[TASK ITEM]
Read through the material below and find each line that has the word "page"; copy it.
****************************************
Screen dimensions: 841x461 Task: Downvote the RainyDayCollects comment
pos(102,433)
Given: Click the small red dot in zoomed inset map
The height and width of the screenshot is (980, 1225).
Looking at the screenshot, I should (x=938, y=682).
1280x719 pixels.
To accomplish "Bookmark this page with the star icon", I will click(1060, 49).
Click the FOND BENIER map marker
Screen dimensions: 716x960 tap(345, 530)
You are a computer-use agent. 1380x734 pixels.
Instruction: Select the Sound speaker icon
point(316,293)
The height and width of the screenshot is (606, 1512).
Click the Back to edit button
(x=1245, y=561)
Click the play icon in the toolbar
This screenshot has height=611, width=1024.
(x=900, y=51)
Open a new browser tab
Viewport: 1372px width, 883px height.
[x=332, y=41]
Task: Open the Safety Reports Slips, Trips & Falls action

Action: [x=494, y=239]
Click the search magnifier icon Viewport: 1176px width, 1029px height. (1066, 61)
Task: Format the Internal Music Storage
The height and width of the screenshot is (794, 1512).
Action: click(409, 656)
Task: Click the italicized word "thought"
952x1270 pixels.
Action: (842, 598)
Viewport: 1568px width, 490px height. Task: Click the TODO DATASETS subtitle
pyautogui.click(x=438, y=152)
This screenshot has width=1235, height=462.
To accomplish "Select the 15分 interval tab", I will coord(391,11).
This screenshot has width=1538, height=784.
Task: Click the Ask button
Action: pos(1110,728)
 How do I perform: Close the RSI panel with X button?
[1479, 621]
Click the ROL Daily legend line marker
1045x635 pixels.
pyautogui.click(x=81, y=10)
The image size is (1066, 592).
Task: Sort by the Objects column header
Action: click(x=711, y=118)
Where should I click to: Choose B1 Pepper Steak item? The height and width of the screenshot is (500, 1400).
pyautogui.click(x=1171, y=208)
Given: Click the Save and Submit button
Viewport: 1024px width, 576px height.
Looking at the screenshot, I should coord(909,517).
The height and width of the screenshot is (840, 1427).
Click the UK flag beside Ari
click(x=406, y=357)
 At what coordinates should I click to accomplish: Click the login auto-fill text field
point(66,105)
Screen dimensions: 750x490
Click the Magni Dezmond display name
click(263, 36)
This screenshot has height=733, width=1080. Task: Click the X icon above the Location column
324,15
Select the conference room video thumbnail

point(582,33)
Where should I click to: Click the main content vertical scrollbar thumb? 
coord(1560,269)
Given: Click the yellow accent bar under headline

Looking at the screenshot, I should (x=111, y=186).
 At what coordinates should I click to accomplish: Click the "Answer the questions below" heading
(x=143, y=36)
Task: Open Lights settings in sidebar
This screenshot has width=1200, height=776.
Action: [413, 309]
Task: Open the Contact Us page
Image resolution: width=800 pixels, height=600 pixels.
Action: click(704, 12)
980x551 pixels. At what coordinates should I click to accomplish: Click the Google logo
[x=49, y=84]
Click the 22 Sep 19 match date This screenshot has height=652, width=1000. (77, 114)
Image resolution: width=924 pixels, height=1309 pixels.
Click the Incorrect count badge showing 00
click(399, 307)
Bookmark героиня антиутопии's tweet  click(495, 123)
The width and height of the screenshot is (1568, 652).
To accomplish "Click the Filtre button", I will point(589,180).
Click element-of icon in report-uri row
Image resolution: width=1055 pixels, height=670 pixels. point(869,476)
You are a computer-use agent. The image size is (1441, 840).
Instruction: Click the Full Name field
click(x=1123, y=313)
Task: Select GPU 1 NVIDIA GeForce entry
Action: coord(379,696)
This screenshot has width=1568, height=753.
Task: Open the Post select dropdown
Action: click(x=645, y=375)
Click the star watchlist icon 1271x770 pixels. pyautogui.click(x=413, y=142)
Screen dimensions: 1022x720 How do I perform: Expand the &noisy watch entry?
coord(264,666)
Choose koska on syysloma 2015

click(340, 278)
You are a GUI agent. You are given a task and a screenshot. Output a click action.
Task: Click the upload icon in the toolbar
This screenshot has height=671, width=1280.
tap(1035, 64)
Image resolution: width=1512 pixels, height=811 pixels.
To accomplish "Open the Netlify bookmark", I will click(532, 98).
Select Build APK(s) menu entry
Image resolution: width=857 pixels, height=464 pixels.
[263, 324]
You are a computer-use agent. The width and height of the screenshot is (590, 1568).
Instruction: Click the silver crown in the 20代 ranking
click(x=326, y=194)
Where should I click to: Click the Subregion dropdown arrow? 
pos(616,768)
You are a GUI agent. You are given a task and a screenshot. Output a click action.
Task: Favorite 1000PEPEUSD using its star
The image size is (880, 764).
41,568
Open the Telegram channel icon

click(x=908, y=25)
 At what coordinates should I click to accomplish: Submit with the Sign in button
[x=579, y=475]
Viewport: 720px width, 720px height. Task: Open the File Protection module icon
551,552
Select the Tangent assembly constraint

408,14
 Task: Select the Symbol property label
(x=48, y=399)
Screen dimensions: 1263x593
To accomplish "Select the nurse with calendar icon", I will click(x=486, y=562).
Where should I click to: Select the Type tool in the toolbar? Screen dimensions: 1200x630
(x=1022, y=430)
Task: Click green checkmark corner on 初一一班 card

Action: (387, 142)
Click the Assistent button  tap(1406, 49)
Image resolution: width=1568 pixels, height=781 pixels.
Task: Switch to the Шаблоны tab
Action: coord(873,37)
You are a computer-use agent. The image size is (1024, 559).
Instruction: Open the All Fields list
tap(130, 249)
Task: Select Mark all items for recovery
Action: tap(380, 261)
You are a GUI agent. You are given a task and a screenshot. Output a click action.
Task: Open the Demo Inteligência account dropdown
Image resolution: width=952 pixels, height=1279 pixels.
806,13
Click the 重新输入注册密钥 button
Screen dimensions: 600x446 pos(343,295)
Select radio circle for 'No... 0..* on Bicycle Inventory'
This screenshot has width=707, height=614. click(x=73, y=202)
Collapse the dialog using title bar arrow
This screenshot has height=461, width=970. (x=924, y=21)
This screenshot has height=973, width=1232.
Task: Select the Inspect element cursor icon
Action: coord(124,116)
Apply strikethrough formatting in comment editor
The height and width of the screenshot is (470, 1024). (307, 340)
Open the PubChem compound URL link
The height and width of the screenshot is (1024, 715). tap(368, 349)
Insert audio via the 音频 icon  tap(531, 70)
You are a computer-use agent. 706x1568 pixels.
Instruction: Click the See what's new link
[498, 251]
****************************************
[RESULT]
To accomplish "Bookmark this page with the star icon", I will click(1060, 49).
Task: Open the Contact Us page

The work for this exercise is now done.